I just wish it had mattered to him. I don’t know what I was thinking placing all of my trust into someone after only a few weeks together. It just felt so right. I have been over and over our last conversation in my head. Trust me. I love you. Pain lances through my chest as I recall his tortured face. Don’t leave me. I close my eyes as the tears burn my face. I am utterly broken, too scared to leave the room incase he finds me. I’m scared to put my phone down incase I miss the call where he tells me it’s all been a hoax. I’m ashamed to call my friend and hear her say I told you so. I’m disgusted to tell Mark that I left him for a criminal.

I pick up my phone and stare at it. Why hasn’t he rung me?

Is he alright?

Is he safe?

Is this part of his condition?

Why do I care?

I throw the phone down in disgust with myself. Stop it. You’re being crazy. I hold my head between my two hands. I’m going crazy.

In my f*cked up head I’m holding him as the victim in all of this—as the mental health patient who can’t help his actions and needs my love and care to get better. But the reality is… I am in danger. He had pictures of tombstones with my name on them. An unhealthy obsession with death.

He’s not unwell, he’s a criminal, and I need to get that through my thick head. My head and my heart are in a battle to the death. My head tells me he’s dangerous and to go to the police, but my heart says trust him and return to his perfect love.

I don’t know what to do or how long I can keep fighting with myself like this.

In a zombie state, I lie down on the bed, get under the covers and pull myself into the fetal position and weep.

God help me. I can’t do this.



* * *



Monday morning, I stand in line in the coffee shop across from work as I wait for my order. The streets are congested and there is a hive of activity. I’m having lunch with Brielle today. I’m going to tell her about Alastar, and tonight after work, I’m going to the police. After a weekend of soul searching, I realize that, now more than ever, I need to think clearly. I went and bought myself new clothes yesterday. I’m not going back to the house to get my things.
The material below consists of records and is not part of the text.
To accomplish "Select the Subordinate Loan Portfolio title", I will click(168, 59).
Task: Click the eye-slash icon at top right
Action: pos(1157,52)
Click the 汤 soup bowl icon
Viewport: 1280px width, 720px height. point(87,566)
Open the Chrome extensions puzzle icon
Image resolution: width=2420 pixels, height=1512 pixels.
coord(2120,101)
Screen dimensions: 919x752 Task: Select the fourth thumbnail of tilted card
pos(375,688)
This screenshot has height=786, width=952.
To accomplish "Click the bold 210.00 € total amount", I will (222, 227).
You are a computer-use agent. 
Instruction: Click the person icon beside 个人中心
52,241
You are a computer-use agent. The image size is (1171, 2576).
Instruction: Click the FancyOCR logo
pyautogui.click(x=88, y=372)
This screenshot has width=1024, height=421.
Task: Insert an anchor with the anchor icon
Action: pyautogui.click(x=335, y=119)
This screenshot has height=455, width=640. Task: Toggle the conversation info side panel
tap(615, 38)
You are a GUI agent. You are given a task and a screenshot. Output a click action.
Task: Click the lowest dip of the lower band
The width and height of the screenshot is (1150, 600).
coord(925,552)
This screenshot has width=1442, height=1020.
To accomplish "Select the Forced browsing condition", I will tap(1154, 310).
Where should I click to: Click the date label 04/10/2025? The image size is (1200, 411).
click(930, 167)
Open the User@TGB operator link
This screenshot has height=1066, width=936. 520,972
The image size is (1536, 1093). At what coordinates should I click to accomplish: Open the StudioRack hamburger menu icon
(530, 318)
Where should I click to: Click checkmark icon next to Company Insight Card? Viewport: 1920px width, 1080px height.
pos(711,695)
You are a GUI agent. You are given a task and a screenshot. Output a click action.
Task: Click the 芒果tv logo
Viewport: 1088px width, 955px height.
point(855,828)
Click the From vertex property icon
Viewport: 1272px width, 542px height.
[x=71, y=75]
He can keep them. I’m not telling Mark. I’m not giving him the satisfaction. I’m going to give the police an anonymous tip off and then I will not be involved at all. I am going home to Australia, but I just have to break it to Brielle and that won’t be easy. It was me that forced her to come to the other side of the world, after all. I get my coffee to takeaway and go out onto the corner to cross the road and find myself stopping dead in my tracks.

Alastar is diagonally opposite, waiting on our corner as he has done for me everyday when we were together. He is wearing a large overcoat and his hands are in his pockets. He looks so sad and I have to close my eyes for just a moment as my own pain takes over. He is looking into the oncoming crowd for me. He doesn’t know I am here, and when I realize this, I quickly duck back into the coffee shop and take a seat at the window to watch him in silence.